PROBLEM REQUIREMENTS => From the line containing "Screen dimensions: 466x335" through the end of the entries, please repeat every line exactly and nothing more; the pictures do not belong in the copy.

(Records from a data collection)
────────

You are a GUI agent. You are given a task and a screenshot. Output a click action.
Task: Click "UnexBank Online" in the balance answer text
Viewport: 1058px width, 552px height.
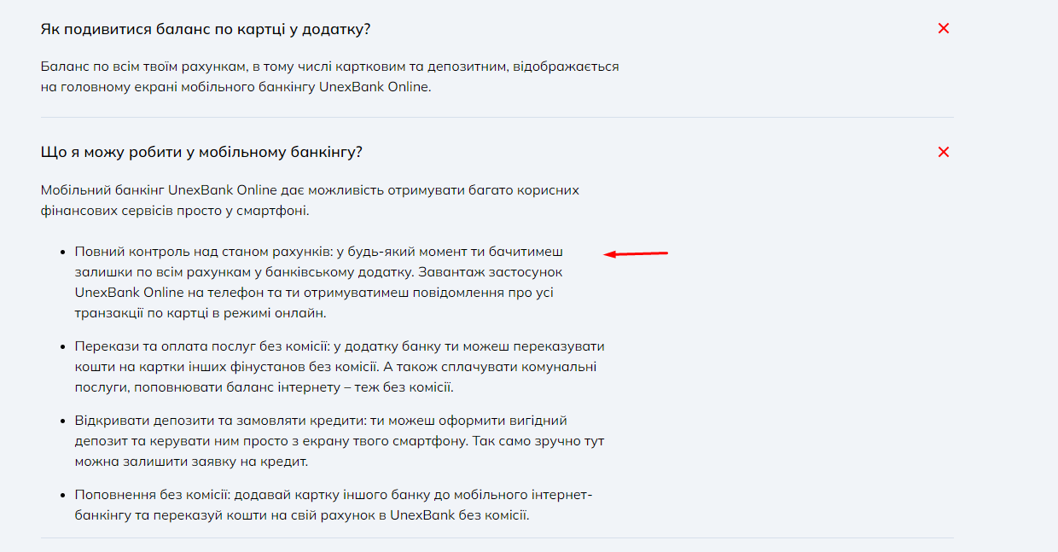pyautogui.click(x=375, y=87)
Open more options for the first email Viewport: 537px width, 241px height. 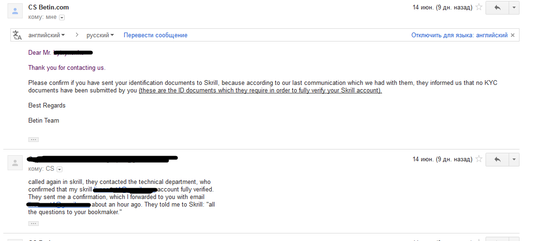coord(514,8)
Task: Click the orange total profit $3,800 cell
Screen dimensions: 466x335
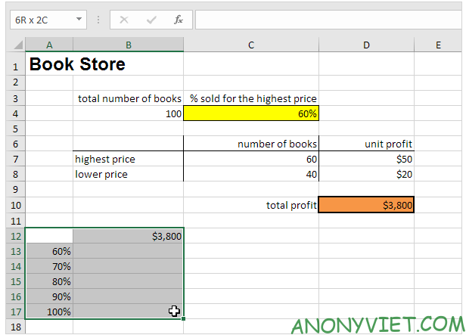Action: pyautogui.click(x=366, y=205)
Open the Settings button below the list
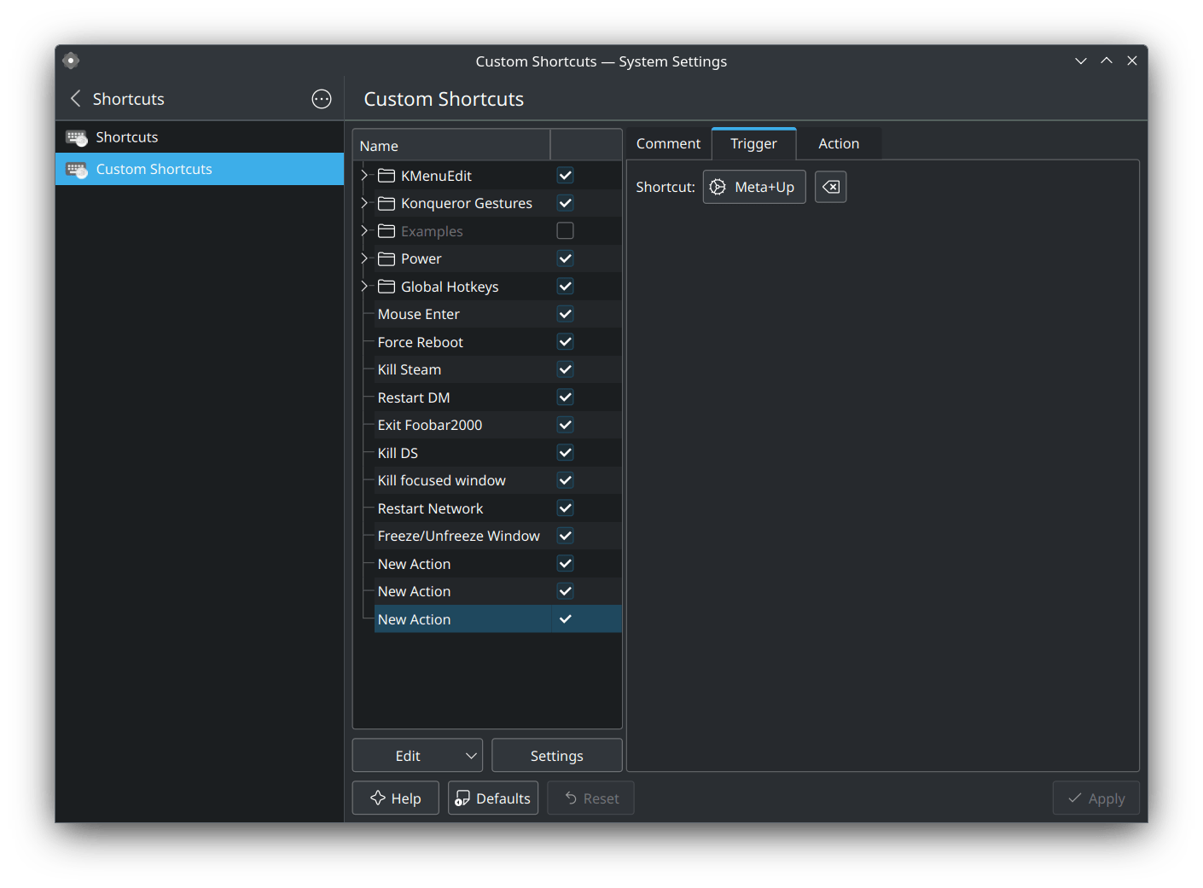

────────

TASK SOLUTION =>
Screen dimensions: 466x335
Action: pyautogui.click(x=366, y=205)
Open the Settings button below the list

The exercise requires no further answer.